Sharing in the Postrock sound of some of their label companions Stereolab, Moonshake, Pram, and Rothko, the then-quartet of Mark Clifford, Daren Seymour, Justin Fletcher, and Sarah Peacock bridged these sounds with the electronic abstraction of those being concurrently produced by Autechre, Bola, Aphex Twin, and later, Boards of Canada. Their successes on Too Pure led the quartet to then align themselves with the burgeoning electronic music roster at Warp Records, releasing the "Starethrough" EP and "Succour" within the same year. Richard D. James was then able to entice them to his own Rephlex imprint the following year, with their final release of the 1990s, "CH-Vox". The Quietus rightly cites Seefel as the most explicit manifestation of this musical moment in their, “The Sine That Celebrates Itself: On Electronic Shoegaze" overview, noting not on only the cultural context of the time, but the current landscape that the newly reformed quartet has re-entered.

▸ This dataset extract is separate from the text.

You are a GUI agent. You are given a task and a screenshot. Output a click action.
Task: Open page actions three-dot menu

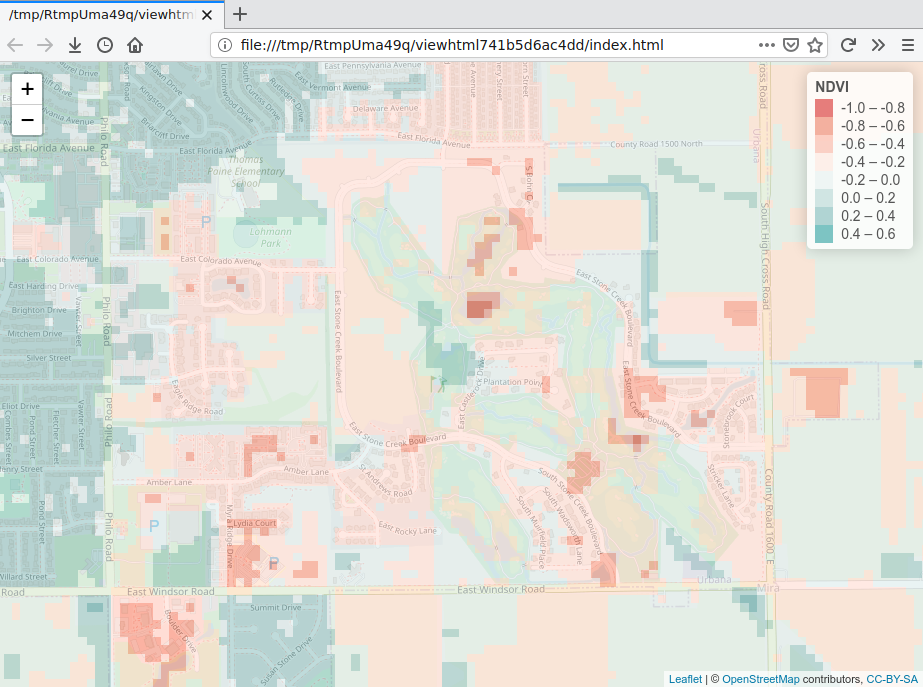pos(766,45)
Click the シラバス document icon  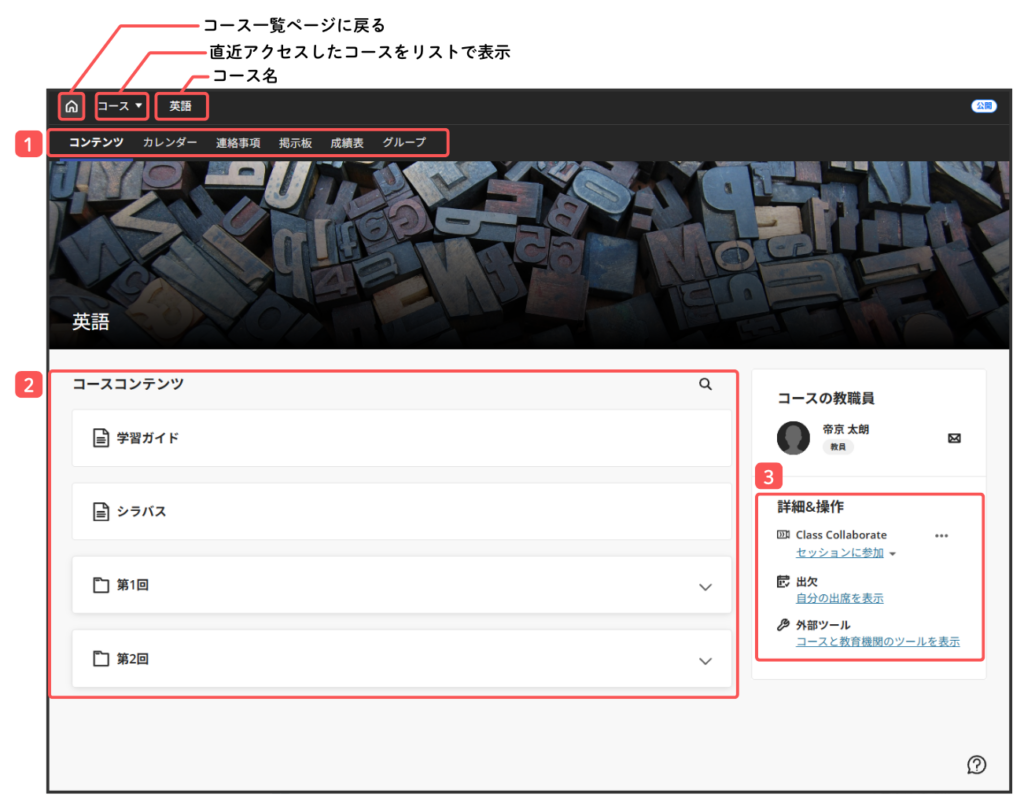coord(100,511)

Following the reissue of their first album, 1993's "Quique" as a collaboration between Medical Records and Light in the Attic in 2013, still-active members Mark Clifford and Sarah Peacock discussed writing new material. Within a short stretch they had performed at a set of European festivals and recruited Boredoms' Kazuhisa Iida and Shigeru Ishihara on percussion and bass guitar respectively. What Clifford has referred to as “Seefeel: A Constant Journey” has brought the band back to their home of decades past Warp Records, with two new works, the "Faults" EP and eponymous album, "Seefeel". More surprising yet, this year a unearthed Peel Session from 1994 finally sees the light of day, and a first-ever North American tour representing the most recent manifestation of their sound as heard in the "Sp/Ga" EP spans both coasts.